◆ Exercice
Convertissez toutes les lignes des enregistrements ci-dessous en un tableau Markdown à deux colonnes : « N° » pour le numéro de ligne et « Contenu » pour la ligne elle-même. Omettez les lignes vides.

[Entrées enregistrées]
----

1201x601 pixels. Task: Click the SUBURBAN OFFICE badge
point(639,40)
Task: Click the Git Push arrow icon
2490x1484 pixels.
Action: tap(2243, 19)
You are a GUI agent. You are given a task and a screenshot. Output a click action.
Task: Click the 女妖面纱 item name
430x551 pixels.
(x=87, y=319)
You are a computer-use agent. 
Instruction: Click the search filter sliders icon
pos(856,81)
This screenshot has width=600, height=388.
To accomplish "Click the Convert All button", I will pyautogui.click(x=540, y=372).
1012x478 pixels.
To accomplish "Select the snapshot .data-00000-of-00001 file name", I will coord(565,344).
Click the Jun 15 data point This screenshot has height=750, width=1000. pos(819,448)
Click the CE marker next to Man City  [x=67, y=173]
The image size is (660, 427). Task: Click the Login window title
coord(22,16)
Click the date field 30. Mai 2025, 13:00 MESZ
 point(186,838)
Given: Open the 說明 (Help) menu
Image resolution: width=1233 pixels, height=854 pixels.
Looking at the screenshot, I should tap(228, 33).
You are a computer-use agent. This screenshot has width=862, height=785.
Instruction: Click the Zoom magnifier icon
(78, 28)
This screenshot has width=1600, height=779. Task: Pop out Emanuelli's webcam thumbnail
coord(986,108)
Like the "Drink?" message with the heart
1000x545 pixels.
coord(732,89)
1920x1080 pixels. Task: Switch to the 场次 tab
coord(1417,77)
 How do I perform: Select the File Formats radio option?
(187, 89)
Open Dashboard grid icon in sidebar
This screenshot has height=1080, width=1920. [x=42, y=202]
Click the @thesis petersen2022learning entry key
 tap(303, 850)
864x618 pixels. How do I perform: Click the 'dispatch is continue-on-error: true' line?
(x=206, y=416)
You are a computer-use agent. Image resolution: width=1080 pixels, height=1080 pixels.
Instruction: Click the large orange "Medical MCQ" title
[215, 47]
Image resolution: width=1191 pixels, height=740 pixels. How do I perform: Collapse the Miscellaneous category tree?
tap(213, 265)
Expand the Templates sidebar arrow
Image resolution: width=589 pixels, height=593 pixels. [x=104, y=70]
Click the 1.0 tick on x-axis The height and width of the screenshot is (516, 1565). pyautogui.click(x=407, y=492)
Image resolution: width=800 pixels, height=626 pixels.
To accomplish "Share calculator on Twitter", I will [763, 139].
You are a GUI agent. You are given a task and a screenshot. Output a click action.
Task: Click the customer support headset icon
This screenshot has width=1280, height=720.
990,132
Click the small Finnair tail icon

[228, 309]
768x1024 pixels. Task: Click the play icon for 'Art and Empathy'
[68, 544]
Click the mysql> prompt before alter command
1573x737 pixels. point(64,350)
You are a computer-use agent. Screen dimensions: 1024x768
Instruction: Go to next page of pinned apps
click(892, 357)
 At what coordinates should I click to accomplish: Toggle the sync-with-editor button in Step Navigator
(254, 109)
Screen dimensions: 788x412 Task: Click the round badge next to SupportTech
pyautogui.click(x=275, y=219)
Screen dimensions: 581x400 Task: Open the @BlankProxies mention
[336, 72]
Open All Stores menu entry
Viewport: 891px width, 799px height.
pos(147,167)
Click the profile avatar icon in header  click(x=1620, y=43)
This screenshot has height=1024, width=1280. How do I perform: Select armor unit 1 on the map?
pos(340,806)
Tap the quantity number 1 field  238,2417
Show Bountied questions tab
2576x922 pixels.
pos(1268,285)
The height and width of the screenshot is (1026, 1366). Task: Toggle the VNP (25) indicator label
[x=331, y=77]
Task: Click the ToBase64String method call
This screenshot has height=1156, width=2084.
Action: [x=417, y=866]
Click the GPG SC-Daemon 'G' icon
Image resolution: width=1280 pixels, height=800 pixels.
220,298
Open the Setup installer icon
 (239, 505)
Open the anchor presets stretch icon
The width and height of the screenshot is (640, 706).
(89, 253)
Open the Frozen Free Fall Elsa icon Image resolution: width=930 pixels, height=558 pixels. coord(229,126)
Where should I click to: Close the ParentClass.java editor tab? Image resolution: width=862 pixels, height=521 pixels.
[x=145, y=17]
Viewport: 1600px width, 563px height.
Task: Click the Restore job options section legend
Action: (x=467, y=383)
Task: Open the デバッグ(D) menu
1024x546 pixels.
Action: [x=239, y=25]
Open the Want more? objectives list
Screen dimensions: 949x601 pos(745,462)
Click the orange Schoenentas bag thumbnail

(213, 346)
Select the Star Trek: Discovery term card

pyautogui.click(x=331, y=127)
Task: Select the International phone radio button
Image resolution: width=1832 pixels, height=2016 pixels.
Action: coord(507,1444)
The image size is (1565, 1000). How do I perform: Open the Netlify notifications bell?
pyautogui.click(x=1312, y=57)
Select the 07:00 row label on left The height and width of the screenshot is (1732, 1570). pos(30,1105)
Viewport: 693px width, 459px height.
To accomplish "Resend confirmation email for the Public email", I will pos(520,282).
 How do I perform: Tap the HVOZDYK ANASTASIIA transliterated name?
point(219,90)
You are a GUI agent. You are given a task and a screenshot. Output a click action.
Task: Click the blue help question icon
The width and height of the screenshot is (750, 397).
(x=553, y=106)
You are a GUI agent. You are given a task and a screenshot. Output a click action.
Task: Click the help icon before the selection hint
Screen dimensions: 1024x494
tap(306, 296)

----

◆ Réponse attendue
| N° | Contenu |
|---|---|
| 1 | 1201x601 pixels. Task: Click the SUBURBAN OFFICE badge |
| 2 | point(639,40) |
| 3 | Task: Click the Git Push arrow icon |
| 4 | 2490x1484 pixels. |
| 5 | Action: tap(2243, 19) |
| 6 | You are a GUI agent. You are given a task and a screenshot. Output a click action. |
| 7 | Task: Click the 女妖面纱 item name |
| 8 | 430x551 pixels. |
| 9 | (x=87, y=319) |
| 10 | You are a computer-use agent.  |
| 11 | Instruction: Click the search filter sliders icon |
| 12 | pos(856,81) |
| 13 | This screenshot has width=600, height=388. |
| 14 | To accomplish "Click the Convert All button", I will pyautogui.click(x=540, y=372). |
| 15 | 1012x478 pixels. |
| 16 | To accomplish "Select the snapshot .data-00000-of-00001 file name", I will coord(565,344). |
| 17 | Click the Jun 15 data point This screenshot has height=750, width=1000. pos(819,448) |
| 18 | Click the CE marker next to Man City  [x=67, y=173] |
| 19 | The image size is (660, 427). Task: Click the Login window title |
| 20 | coord(22,16) |
| 21 | Click the date field 30. Mai 2025, 13:00 MESZ |
| 22 |  point(186,838) |
| 23 | Given: Open the 說明 (Help) menu |
| 24 | Image resolution: width=1233 pixels, height=854 pixels. |
| 25 | Looking at the screenshot, I should tap(228, 33). |
| 26 | You are a computer-use agent. This screenshot has width=862, height=785. |
| 27 | Instruction: Click the Zoom magnifier icon |
| 28 | (78, 28) |
| 29 | This screenshot has width=1600, height=779. Task: Pop out Emanuelli's webcam thumbnail |
| 30 | coord(986,108) |
| 31 | Like the "Drink?" message with the heart |
| 32 | 1000x545 pixels. |
| 33 | coord(732,89) |
| 34 | 1920x1080 pixels. Task: Switch to the 场次 tab |
| 35 | coord(1417,77) |
| 36 |  How do I perform: Select the File Formats radio option? |
| 37 | (187, 89) |
| 38 | Open Dashboard grid icon in sidebar |
| 39 | This screenshot has height=1080, width=1920. [x=42, y=202] |
| 40 | Click the @thesis petersen2022learning entry key |
| 41 |  tap(303, 850) |
| 42 | 864x618 pixels. How do I perform: Click the 'dispatch is continue-on-error: true' line? |
| 43 | (x=206, y=416) |
| 44 | You are a computer-use agent. Image resolution: width=1080 pixels, height=1080 pixels. |
| 45 | Instruction: Click the large orange "Medical MCQ" title |
| 46 | [215, 47] |
| 47 | Image resolution: width=1191 pixels, height=740 pixels. How do I perform: Collapse the Miscellaneous category tree? |
| 48 | tap(213, 265) |
| 49 | Expand the Templates sidebar arrow |
| 50 | Image resolution: width=589 pixels, height=593 pixels. [x=104, y=70] |
| 51 | Click the 1.0 tick on x-axis The height and width of the screenshot is (516, 1565). pyautogui.click(x=407, y=492) |
| 52 | Image resolution: width=800 pixels, height=626 pixels. |
| 53 | To accomplish "Share calculator on Twitter", I will [763, 139]. |
| 54 | You are a GUI agent. You are given a task and a screenshot. Output a click action. |
| 55 | Task: Click the customer support headset icon |
| 56 | This screenshot has width=1280, height=720. |
| 57 | 990,132 |
| 58 | Click the small Finnair tail icon |
| 59 | [228, 309] |
| 60 | 768x1024 pixels. Task: Click the play icon for 'Art and Empathy' |
| 61 | [68, 544] |
| 62 | Click the mysql> prompt before alter command |
| 63 | 1573x737 pixels. point(64,350) |
| 64 | You are a computer-use agent. Screen dimensions: 1024x768 |
| 65 | Instruction: Go to next page of pinned apps |
| 66 | click(892, 357) |
| 67 |  At what coordinates should I click to accomplish: Toggle the sync-with-editor button in Step Navigator |
| 68 | (254, 109) |
| 69 | Screen dimensions: 788x412 Task: Click the round badge next to SupportTech |
| 70 | pyautogui.click(x=275, y=219) |
| 71 | Screen dimensions: 581x400 Task: Open the @BlankProxies mention |
| 72 | [336, 72] |
| 73 | Open All Stores menu entry |
| 74 | Viewport: 891px width, 799px height. |
| 75 | pos(147,167) |
| 76 | Click the profile avatar icon in header  click(x=1620, y=43) |
| 77 | This screenshot has height=1024, width=1280. How do I perform: Select armor unit 1 on the map? |
| 78 | pos(340,806) |
| 79 | Tap the quantity number 1 field  238,2417 |
| 80 | Show Bountied questions tab |
| 81 | 2576x922 pixels. |
| 82 | pos(1268,285) |
| 83 | The height and width of the screenshot is (1026, 1366). Task: Toggle the VNP (25) indicator label |
| 84 | [x=331, y=77] |
| 85 | Task: Click the ToBase64String method call |
| 86 | This screenshot has height=1156, width=2084. |
| 87 | Action: [x=417, y=866] |
| 88 | Click the GPG SC-Daemon 'G' icon |
| 89 | Image resolution: width=1280 pixels, height=800 pixels. |
| 90 | 220,298 |
| 91 | Open the Setup installer icon |
| 92 |  (239, 505) |
| 93 | Open the anchor presets stretch icon |
| 94 | The width and height of the screenshot is (640, 706). |
| 95 | (89, 253) |
| 96 | Open the Frozen Free Fall Elsa icon Image resolution: width=930 pixels, height=558 pixels. coord(229,126) |
| 97 | Where should I click to: Close the ParentClass.java editor tab? Image resolution: width=862 pixels, height=521 pixels. |
| 98 | [x=145, y=17] |
| 99 | Viewport: 1600px width, 563px height. |
| 100 | Task: Click the Restore job options section legend |
| 101 | Action: (x=467, y=383) |
| 102 | Task: Open the デバッグ(D) menu |
| 103 | 1024x546 pixels. |
| 104 | Action: [x=239, y=25] |
| 105 | Open the Want more? objectives list |
| 106 | Screen dimensions: 949x601 pos(745,462) |
| 107 | Click the orange Schoenentas bag thumbnail |
| 108 | (213, 346) |
| 109 | Select the Star Trek: Discovery term card |
| 110 | pyautogui.click(x=331, y=127) |
| 111 | Task: Select the International phone radio button |
| 112 | Image resolution: width=1832 pixels, height=2016 pixels. |
| 113 | Action: coord(507,1444) |
| 114 | The image size is (1565, 1000). How do I perform: Open the Netlify notifications bell? |
| 115 | pyautogui.click(x=1312, y=57) |
| 116 | Select the 07:00 row label on left The height and width of the screenshot is (1732, 1570). pos(30,1105) |
| 117 | Viewport: 693px width, 459px height. |
| 118 | To accomplish "Resend confirmation email for the Public email", I will pos(520,282). |
| 119 |  How do I perform: Tap the HVOZDYK ANASTASIIA transliterated name? |
| 120 | point(219,90) |
| 121 | You are a GUI agent. You are given a task and a screenshot. Output a click action. |
| 122 | Task: Click the blue help question icon |
| 123 | The width and height of the screenshot is (750, 397). |
| 124 | (x=553, y=106) |
| 125 | You are a GUI agent. You are given a task and a screenshot. Output a click action. |
| 126 | Task: Click the help icon before the selection hint |
| 127 | Screen dimensions: 1024x494 |
| 128 | tap(306, 296) |